INPUT RECORDS:
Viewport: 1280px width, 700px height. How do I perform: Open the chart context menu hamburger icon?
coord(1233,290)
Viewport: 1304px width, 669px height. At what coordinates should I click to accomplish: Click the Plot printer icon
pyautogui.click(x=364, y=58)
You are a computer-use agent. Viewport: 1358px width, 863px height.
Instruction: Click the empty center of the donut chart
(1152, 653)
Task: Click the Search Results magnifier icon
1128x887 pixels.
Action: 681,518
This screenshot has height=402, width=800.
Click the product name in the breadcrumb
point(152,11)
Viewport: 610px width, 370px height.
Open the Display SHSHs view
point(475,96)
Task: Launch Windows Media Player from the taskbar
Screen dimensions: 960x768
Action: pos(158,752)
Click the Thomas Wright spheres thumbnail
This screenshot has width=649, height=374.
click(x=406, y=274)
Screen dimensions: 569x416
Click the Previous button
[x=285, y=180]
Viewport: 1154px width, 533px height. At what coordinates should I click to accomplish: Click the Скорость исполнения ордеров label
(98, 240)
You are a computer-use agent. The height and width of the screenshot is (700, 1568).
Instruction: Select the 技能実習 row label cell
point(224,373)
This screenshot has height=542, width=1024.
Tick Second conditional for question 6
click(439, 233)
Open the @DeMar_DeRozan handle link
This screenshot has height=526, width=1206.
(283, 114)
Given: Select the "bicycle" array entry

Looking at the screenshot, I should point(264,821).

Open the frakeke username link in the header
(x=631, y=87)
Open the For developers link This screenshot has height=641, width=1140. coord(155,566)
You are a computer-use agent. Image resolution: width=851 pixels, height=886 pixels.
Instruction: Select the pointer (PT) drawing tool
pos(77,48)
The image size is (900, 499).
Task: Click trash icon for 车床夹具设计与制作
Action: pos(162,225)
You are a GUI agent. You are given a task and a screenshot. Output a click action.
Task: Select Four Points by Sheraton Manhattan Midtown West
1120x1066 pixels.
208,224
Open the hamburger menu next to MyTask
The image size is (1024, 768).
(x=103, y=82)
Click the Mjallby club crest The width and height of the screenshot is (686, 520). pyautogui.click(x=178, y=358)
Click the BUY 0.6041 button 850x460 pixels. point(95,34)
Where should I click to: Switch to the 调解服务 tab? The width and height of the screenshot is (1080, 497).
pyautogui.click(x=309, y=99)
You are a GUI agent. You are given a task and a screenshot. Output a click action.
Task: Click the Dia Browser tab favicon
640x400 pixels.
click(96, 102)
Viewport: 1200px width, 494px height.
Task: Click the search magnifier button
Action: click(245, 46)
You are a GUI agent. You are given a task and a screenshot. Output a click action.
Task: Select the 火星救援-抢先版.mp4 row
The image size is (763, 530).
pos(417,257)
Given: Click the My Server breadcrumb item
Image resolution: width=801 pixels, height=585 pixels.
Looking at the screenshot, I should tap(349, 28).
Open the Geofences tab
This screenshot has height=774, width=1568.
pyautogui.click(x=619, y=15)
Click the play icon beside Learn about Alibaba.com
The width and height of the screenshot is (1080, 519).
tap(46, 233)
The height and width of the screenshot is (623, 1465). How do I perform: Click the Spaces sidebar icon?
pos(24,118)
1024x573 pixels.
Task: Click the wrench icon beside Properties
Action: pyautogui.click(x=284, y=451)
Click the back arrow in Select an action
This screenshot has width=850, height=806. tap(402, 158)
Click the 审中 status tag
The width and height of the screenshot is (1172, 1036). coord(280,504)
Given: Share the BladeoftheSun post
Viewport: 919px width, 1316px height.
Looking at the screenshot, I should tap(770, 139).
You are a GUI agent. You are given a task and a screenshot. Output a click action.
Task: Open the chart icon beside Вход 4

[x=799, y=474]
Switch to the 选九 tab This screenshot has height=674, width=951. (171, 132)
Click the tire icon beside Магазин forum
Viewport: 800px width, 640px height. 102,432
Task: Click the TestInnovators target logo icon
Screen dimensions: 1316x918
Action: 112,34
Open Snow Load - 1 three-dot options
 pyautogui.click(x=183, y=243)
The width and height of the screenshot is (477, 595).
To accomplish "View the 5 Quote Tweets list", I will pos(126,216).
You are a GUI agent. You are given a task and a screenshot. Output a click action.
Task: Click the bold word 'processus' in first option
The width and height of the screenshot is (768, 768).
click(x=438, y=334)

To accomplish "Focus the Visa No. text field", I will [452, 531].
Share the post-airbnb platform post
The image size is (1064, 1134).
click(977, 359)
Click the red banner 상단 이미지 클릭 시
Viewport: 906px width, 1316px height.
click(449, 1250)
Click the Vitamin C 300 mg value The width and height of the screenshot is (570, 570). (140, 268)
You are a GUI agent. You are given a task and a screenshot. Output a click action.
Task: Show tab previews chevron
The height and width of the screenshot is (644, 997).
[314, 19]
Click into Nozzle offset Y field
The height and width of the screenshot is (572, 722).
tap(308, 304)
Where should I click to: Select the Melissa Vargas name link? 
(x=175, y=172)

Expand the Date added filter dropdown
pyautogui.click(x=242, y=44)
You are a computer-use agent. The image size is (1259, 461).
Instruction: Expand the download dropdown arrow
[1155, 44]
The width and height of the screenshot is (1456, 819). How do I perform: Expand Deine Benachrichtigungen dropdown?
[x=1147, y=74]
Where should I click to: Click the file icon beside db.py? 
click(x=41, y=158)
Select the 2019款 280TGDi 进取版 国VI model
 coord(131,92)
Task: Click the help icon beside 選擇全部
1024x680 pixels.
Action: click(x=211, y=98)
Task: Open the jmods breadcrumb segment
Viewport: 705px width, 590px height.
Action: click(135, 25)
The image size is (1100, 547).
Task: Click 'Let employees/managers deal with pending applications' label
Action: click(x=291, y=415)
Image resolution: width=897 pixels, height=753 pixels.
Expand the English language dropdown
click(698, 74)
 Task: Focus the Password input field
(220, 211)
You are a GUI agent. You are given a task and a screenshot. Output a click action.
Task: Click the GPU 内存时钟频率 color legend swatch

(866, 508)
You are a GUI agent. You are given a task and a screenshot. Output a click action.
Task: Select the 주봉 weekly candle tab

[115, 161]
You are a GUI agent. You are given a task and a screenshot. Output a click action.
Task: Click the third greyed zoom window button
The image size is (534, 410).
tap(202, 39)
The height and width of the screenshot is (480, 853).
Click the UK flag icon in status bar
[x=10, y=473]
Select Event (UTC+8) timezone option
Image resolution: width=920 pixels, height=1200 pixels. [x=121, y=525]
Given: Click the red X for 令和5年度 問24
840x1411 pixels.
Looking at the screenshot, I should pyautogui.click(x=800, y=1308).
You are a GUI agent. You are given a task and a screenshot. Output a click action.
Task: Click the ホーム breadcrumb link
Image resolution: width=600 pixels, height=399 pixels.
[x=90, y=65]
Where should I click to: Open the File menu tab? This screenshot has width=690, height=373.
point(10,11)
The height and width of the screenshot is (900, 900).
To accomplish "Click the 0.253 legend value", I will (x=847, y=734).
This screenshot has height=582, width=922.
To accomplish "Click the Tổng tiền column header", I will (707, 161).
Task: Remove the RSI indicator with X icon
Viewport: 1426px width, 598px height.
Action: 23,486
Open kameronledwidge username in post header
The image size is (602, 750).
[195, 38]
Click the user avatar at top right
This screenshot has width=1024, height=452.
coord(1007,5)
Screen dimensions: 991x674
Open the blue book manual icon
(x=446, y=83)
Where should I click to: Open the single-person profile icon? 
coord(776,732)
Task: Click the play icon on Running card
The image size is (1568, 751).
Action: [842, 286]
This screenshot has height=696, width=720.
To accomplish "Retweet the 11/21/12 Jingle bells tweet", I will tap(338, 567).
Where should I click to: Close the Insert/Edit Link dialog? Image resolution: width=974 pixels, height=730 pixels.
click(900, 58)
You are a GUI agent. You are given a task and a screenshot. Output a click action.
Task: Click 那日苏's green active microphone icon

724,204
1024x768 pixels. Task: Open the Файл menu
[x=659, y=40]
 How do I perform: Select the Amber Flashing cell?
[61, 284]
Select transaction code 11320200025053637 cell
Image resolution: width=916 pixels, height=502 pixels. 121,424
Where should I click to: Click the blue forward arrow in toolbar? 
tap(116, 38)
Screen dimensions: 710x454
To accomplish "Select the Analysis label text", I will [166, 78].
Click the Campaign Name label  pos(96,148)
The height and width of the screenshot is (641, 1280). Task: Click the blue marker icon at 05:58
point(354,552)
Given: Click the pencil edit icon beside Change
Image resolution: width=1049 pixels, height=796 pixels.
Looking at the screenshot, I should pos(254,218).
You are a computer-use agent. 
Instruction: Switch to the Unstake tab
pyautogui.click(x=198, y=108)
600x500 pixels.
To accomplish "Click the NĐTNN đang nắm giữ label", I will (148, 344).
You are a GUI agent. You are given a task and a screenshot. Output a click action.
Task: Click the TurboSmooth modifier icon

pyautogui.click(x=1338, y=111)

EXERCISE DETAILS: Please, from the material above, copy only the lines from the line with "Screen dimensions: 991x674" up to and including the line with "600x500 pixels.", exactly as written.

SOLVED EXERCISE:
Screen dimensions: 991x674
Open the blue book manual icon
(x=446, y=83)
Where should I click to: Open the single-person profile icon? 
coord(776,732)
Task: Click the play icon on Running card
The image size is (1568, 751).
Action: [842, 286]
This screenshot has height=696, width=720.
To accomplish "Retweet the 11/21/12 Jingle bells tweet", I will tap(338, 567).
Where should I click to: Close the Insert/Edit Link dialog? Image resolution: width=974 pixels, height=730 pixels.
click(900, 58)
You are a GUI agent. You are given a task and a screenshot. Output a click action.
Task: Click 那日苏's green active microphone icon

724,204
1024x768 pixels. Task: Open the Файл menu
[x=659, y=40]
 How do I perform: Select the Amber Flashing cell?
[61, 284]
Select transaction code 11320200025053637 cell
Image resolution: width=916 pixels, height=502 pixels. 121,424
Where should I click to: Click the blue forward arrow in toolbar? 
tap(116, 38)
Screen dimensions: 710x454
To accomplish "Select the Analysis label text", I will [166, 78].
Click the Campaign Name label  pos(96,148)
The height and width of the screenshot is (641, 1280). Task: Click the blue marker icon at 05:58
point(354,552)
Given: Click the pencil edit icon beside Change
Image resolution: width=1049 pixels, height=796 pixels.
Looking at the screenshot, I should pos(254,218).
You are a computer-use agent. 
Instruction: Switch to the Unstake tab
pyautogui.click(x=198, y=108)
600x500 pixels.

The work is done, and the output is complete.